**What the exercise asks**
Copy the entries verbatim, beginning with the line that contains "Viewport: 1002px width, 585px height." and ending after the line that contains "click(x=30, y=222)".

**Data listing**
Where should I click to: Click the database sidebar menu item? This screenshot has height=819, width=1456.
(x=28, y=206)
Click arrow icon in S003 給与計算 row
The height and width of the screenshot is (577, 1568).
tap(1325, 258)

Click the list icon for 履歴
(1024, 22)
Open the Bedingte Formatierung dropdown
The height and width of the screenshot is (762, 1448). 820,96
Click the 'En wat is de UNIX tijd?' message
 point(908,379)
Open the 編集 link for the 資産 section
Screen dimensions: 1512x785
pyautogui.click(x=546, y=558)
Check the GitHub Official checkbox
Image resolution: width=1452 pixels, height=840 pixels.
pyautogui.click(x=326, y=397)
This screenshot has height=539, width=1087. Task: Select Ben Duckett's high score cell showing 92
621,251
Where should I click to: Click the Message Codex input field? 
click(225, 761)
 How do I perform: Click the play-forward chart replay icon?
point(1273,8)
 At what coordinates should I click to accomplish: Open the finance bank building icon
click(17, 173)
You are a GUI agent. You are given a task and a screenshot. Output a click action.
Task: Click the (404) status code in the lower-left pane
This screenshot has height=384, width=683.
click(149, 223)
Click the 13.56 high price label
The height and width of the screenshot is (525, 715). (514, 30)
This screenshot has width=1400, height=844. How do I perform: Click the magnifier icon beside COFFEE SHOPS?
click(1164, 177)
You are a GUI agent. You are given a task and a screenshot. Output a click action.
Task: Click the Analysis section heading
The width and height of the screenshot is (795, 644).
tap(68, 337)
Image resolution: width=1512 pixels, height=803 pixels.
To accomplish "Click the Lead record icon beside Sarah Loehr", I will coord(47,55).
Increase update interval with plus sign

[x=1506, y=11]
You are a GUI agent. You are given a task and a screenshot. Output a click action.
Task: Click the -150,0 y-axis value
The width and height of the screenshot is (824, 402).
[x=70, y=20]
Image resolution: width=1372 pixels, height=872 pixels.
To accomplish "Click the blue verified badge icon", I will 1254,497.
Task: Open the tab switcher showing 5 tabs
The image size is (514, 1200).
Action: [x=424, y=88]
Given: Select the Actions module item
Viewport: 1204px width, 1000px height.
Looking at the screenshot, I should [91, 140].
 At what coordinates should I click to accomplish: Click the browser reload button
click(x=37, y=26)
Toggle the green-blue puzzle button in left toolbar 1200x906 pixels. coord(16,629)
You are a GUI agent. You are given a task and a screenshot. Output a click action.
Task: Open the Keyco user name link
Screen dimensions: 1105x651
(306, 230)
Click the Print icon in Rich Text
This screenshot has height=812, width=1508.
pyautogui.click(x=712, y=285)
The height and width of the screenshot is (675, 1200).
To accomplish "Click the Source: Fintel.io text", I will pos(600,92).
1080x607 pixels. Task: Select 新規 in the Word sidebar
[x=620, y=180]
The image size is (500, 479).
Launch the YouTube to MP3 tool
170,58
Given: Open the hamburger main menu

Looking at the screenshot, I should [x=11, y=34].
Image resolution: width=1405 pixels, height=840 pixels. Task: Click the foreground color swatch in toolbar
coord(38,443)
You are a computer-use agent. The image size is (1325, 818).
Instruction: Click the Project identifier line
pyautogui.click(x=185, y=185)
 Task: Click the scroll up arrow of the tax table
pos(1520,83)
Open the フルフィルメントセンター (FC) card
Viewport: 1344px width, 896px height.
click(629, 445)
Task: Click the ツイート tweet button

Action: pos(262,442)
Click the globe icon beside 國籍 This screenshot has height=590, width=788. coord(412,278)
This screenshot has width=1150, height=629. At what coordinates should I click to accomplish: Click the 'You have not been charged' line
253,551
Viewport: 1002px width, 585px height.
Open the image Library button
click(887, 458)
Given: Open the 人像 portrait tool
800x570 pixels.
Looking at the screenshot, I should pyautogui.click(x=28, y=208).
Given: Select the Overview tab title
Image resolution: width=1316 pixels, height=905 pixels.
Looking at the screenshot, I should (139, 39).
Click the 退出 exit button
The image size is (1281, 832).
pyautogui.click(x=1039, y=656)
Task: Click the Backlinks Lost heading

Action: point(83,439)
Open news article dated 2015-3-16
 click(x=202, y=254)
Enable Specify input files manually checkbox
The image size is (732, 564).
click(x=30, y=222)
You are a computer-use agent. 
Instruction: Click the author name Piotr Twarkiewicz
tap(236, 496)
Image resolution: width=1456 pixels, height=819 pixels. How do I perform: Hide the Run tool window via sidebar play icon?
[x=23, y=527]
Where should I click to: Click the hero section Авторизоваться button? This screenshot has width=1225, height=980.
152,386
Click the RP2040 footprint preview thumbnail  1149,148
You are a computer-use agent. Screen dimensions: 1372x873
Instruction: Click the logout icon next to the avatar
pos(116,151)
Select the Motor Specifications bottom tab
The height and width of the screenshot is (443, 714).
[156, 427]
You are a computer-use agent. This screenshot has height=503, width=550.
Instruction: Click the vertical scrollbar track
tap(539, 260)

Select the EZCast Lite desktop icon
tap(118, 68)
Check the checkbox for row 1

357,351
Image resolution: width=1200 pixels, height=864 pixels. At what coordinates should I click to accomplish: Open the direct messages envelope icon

**Answer to this exercise**
Viewport: 1002px width, 585px height.
Open the image Library button
click(887, 458)
Given: Open the 人像 portrait tool
800x570 pixels.
Looking at the screenshot, I should pyautogui.click(x=28, y=208).
Given: Select the Overview tab title
Image resolution: width=1316 pixels, height=905 pixels.
Looking at the screenshot, I should (139, 39).
Click the 退出 exit button
The image size is (1281, 832).
pyautogui.click(x=1039, y=656)
Task: Click the Backlinks Lost heading

Action: point(83,439)
Open news article dated 2015-3-16
 click(x=202, y=254)
Enable Specify input files manually checkbox
The image size is (732, 564).
click(x=30, y=222)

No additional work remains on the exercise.